Noble metals of the periodic table are exceptional because they resist corrosion. That makes them ideal for a wide range of applications. One of these elements, platinum, has been used since the early days of civilisation and it is now taking a specially relevant role in the quest to reduce vehicle emissions.
Platinum is rare and that makes it very expensive. Today it is hard to believe that when Europeans first found platinum in Central America, back in the XV century, they thought that it was an impurity of gold and discarded it.
Despite its high cost, platinum is used mostly to transform toxic gases into harmless ones in vehicle catalysts. Of the 218 tonnes of platinum sold in 2014, 98 tonnes were used for vehicle emissions control devices (45%), 74.7 tonnes for jewellery (34%), 20.0 tonnes for chemical production and petroleum refining (9.2%), and 5.85 tonnes for electrical applications such as hard disk drives (2.7%). The remaining 28.9 tonnes went to various other minor applications, such as medicine, anticancer drugs, oxygen sensors and turbine engines.
Platinum has been known for more than a decade as one of the best catalysts for fuel cell oxygen reduction reaction. However it is difficult to meet high activity and stability in long-term operation. At the ESRF, scientists have been studying platinum in car catalysts powered by fossil fuels for the last two decades.
Today, in a collaboration between the ESRF and the Université Grenoble Alpes (UGA), researchers have designed a catalyst with an activity exceeding expectations. Unlike other catalysts where platinum is mixed with non-noble elements to increase activity (in detriment of long-term stability), UGA uses the non-noble element to carve the catalyst at the nanoscale before removing it. The resulting material is almost pure platinum.
"During my PhD we came up with this new design for a catalyst. Surprisingly, it was very active and stable but we didn't know why. So we came to the ESRF to find the answers", Raphaël Chattot, scientist at UGA.
Defects are key
The UGA team took their catalyst to the ESRF, where they studied it with Jakub Drnec on the high-energy beamline ID31. "The ESRF is a perfect facility to investigate the fine structure of nanoparticles thanks to high intensity X-rays", says Chattot.
Jakub Drnec (left) and Raphaël Chattot discuss the set up on the beamline for the experiment. On the left, the tube where the X-rays travel, on the far right, the detector (square) that will provide the data.

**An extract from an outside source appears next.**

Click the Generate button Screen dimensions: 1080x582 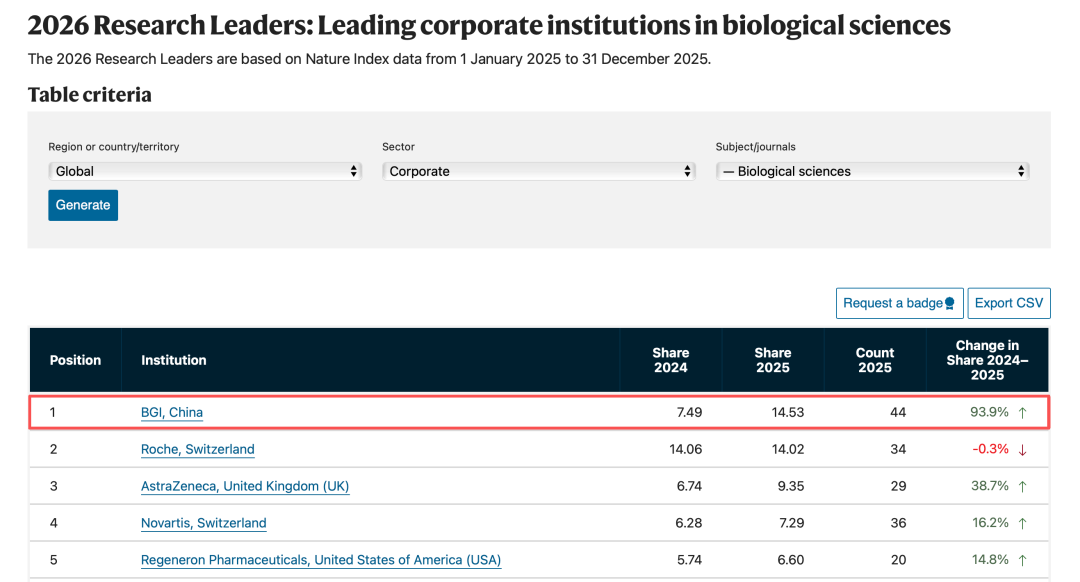(83, 205)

The results showed that the defects in the catalyst made it perform better. In fact, the more defects that were introduced, the better. The team then tried to maximize the initial amount of structural defects within the nanomaterial. Stability tests under simulated fuel cell environment showed the sustainability of the approach.
From the catalyst to the fuel cell
One of the main reasons why the hydrogen car is not on the road is because while materials work well under lab conditions, when they are placed in a fuel cell in working conditions, they don't perform in the same way. To be sure that the catalyst would work in a car, researchers need to first study it in the fuel cell. This means testing it in a more complicated environment, where gas, solid and liquids come together. The key is that all the materials ultimately work together to provide power. At the ESRF, scientists can study why unfortunately most catalysts do not perform in a working fuel cell.